Retrocessioni: basta talebani, la concorrenza è altro

Quando Bluerating di aprile sarà in edicola, la Commissione europea dovrebbe essere vicina a una decisione sul tema delle commissioni di retrocessione, la cui eventuale abolizione sul modello britannico ha tenuto banco nelle discussioni dell’intera industria nazionale della consulenza finanziaria. Anche perché, secondo Mediobanca Securities, l’abolizione porterebbe ad una contrazione dei margini lordi delle banche-reti in media di 51 punti base e una conseguente riduzione media della remunerazione dei consulenti finanziari del 25%. I due modelli (commission only e fee only), nonostante i talebani di una parte e dell’altra, hanno entrambi pregi e difetti e che essi si attagliano più o meno bene ai diversi paesi anche in funzione delle loro caratteristiche di base come ricchezza media pro-capite, numero di clienti private vs clienti lower affluent e mass, disponibilità dei clienti a pagare per servizi di consulenza.

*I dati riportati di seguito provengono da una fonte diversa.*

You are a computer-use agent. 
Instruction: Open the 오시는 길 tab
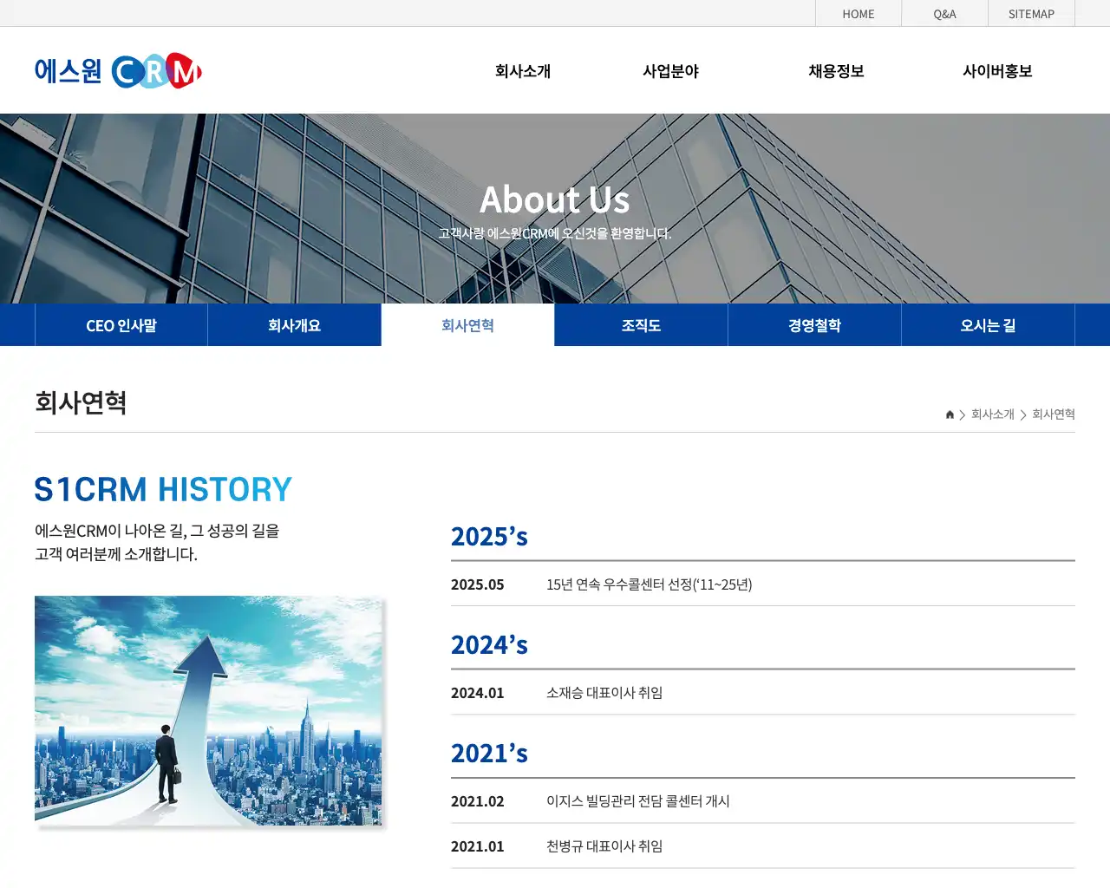coord(988,324)
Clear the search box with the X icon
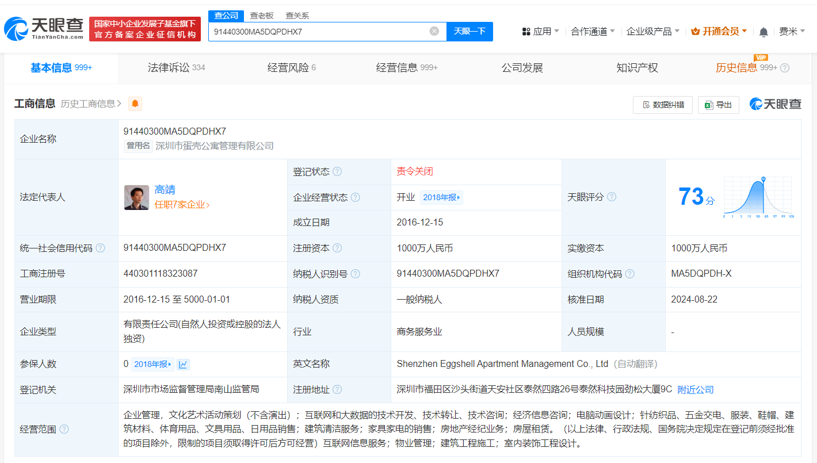 434,31
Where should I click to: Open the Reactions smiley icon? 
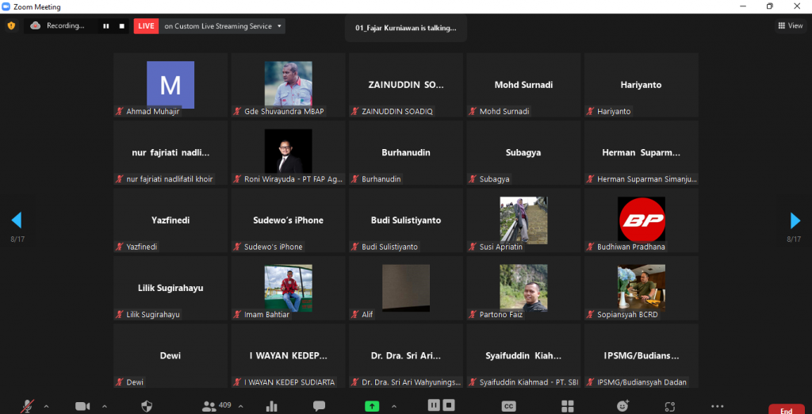[622, 406]
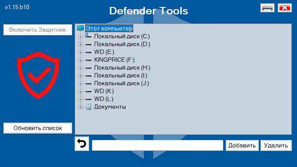Screen dimensions: 297x167
Task: Expand the WD (K:) tree node
Action: pos(80,91)
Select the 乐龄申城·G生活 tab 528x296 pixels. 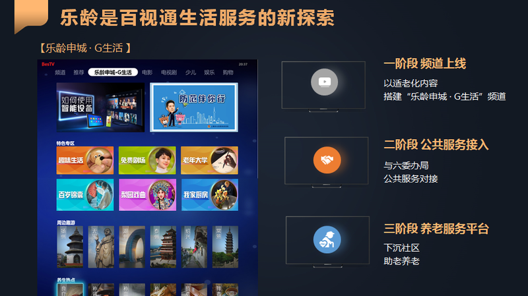click(113, 73)
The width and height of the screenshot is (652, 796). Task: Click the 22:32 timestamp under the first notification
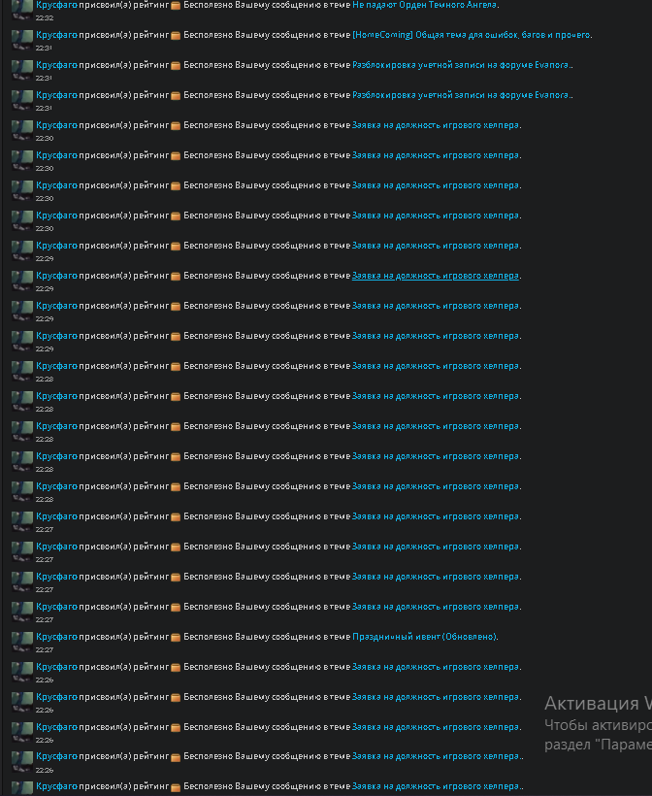tap(44, 17)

Tuttavia, a bene vedere, ci sono due elementi importanti da considerare. Se dovesse passare il modello fee only, senza avere ben ponderato le potenziali implicazioni sulla struttura industriale del settore, allora potremmo assistere a cambiamenti importanti nel senso di una maggiore chiusura delle architetture di offerta: le banche reti di consulenti potrebbero diventare tutte delle sgr; i gruppi bancari rafforzerebbero molto le loro sgr e chi non le ha nel gruppo ne ricostituirebbe mentre non è da escludere che le reti private e affluent delle banche commerciali siano poi posizionate sotto tali sgr. D’altra parte, anche nel caso di conferma del modello commission only, è da escludere che esso possa essere mantenuto nell’articolazione attuale, quindi vi è da attendersi impatti sui capisaldi del modello: profilatura della clientela; valutazione di adeguatezza delle proposte d’investimento; trasparenza dei costi sostenuti dal cliente. Il punto di atterraggio potrebbe essere rappresentato dall’offerta da parte di ogni banca dei due modelli in alternativa (fee only e commission only) con possibilità per il cliente di scegliere il modello a lui più congeniale. Il problema è che in Italia l’ultimo rapporto Consob sulle scelte di investimento delle famiglie italiane ricorda che più della metà degli investitori, il 57%, dichiara di non essere disposto a pagare la consulenza. Salvo poi pagarla comunque all’interno della commissione che versa quando investe in prodotti finanziari. E quindi è il gatto che si morde la coda. La concorrenza, peraltro, oggi non si fa sul prezzo, ma solo sul servizio. E per aumentare la concorrenza sarebbero auspicabili modelli di consulenza leggera, che si accompagnino anche ai robo-for-advisor, strutturando servizi per fasce: una base, fatta anche con il supporto dei robot; una intermedia; e una premium, con contratti più costosi ma pieni di contenuti.